According to the court opinion excerpt, what medication did Stritch tell Officer Engelhardt he was taking to control seizures?

== Study text ==

Fain, J., and Young, J., concur.

(Hon. Frederick N. Young, Retired from the Court of Appeals, Second Appellate District, Sitting by Assignment of the Chief Justice of the Supreme Court of Ohio)

1 In his appellate brief, Stritch contends the State cannot challenge the trial court's ruling with regard to the HGN test. Stritch argues the State's only assignment of error addresses a different issue, namely whether the trial court erred in finding a lack of probable cause to arrest. It is apparent to us, however, that the State's assigned error consists of several sub-parts, one of which challenges the trial court's ruling on the issue of the HGN test. As a result, the issue is properly before us.

2 For this reason, we conclude that the State properly filed a direct appeal from the trial court's suppression ruling rather than seeking an after-the-fact opportunity to be heard on the judicial-notice issue under Evid.R. 201(E).

3 The State also cannot extend the time for seeking reconsideration or clarification of a ruling suppressing evidence by delaying filing its Crim.R. 12(K) certification. The seven-day time period begins to run when a trial court's order suppressing evidence is filed without regard to when the State files its Crim.R. 12(K) certification. Bassham,94 Ohio St.3d at 270-272.

4 Parenthetically, we note that the NHTSA manual also warns of other non-alcoholrelated causes of nystagmus, including "seizure medications and some other drugs." NHTSA Student Manual (2000) at VIII-8. Prior to undergoing the HGN test in the present case, Stritch clearly informed Officer Engelhardt that he was taking a medication known as Phenobarbitol to control seizures.

5 At trial, Stritch testified that he had consumed the four beers over a period of approximately seven or eight hours. The trial court made no factual finding on this issue.

6 In light of our conclusion herein that no probable cause to arrest existed absent the results of the HGN test, the trial court need not rehear all of the testimony presented at the prior suppression hearing. The sole purpose of our remand is to allow the State to challenge the trial court's sua sponte finding that Officer Engelhardt violated NHTSA standards and rendered the HGN test results unreliable by administering the test while flashing lights were in the appellee's field of vision. We express no opinion on this issue, which should be addressed by the State in the trial court in the first instance.

===
== Extracted data ==

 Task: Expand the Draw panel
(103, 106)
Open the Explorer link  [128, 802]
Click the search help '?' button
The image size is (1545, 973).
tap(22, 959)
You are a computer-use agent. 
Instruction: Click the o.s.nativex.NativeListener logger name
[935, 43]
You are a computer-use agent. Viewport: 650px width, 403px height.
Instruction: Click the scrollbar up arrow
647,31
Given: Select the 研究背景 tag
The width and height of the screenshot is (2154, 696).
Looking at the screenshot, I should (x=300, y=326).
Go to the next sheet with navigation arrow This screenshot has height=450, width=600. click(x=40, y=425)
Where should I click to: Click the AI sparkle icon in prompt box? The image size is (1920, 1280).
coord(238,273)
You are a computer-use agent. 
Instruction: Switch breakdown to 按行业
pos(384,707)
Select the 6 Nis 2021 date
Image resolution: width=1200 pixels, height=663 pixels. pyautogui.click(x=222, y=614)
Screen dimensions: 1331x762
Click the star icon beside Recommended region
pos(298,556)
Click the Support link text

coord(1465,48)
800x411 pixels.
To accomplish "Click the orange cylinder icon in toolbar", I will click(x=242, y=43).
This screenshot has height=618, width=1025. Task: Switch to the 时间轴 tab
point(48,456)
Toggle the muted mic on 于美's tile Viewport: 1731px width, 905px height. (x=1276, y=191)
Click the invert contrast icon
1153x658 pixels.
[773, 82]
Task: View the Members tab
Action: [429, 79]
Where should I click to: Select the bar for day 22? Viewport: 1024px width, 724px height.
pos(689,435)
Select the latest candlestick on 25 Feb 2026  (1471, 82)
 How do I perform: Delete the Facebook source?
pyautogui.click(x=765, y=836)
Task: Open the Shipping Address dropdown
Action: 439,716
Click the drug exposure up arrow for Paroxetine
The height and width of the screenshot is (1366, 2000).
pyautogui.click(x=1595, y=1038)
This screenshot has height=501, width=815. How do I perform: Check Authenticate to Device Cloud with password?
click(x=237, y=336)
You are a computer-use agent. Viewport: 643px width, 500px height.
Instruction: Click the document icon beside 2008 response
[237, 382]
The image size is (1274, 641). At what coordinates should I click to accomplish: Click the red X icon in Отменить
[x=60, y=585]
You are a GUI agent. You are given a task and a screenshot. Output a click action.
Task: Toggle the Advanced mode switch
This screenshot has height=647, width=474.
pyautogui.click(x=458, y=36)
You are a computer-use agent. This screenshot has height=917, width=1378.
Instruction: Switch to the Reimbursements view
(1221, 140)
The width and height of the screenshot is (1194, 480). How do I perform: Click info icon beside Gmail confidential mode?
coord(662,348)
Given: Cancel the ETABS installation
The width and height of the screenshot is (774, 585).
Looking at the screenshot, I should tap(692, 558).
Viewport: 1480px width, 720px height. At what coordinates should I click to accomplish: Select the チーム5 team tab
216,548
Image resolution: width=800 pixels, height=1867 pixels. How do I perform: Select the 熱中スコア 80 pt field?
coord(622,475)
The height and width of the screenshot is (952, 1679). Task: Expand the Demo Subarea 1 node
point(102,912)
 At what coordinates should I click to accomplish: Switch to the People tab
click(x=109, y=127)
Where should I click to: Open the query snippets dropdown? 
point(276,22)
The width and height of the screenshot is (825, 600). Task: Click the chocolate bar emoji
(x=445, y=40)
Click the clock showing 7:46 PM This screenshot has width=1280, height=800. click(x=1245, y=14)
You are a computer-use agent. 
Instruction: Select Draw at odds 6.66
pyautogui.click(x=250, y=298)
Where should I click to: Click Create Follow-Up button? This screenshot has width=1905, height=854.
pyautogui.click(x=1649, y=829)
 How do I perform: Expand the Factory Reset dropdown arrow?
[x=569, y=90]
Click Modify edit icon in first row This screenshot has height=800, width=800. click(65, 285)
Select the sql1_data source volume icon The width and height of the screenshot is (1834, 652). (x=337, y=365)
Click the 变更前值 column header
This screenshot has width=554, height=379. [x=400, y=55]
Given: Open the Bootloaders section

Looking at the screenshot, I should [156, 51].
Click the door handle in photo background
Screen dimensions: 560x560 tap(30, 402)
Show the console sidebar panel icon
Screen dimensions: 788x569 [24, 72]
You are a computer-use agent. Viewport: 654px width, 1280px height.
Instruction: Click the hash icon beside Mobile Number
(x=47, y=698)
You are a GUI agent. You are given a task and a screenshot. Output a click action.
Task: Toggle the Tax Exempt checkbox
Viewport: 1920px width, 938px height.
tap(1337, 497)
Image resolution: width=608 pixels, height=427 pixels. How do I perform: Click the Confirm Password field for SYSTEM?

===

Written solution: Phenobarbitol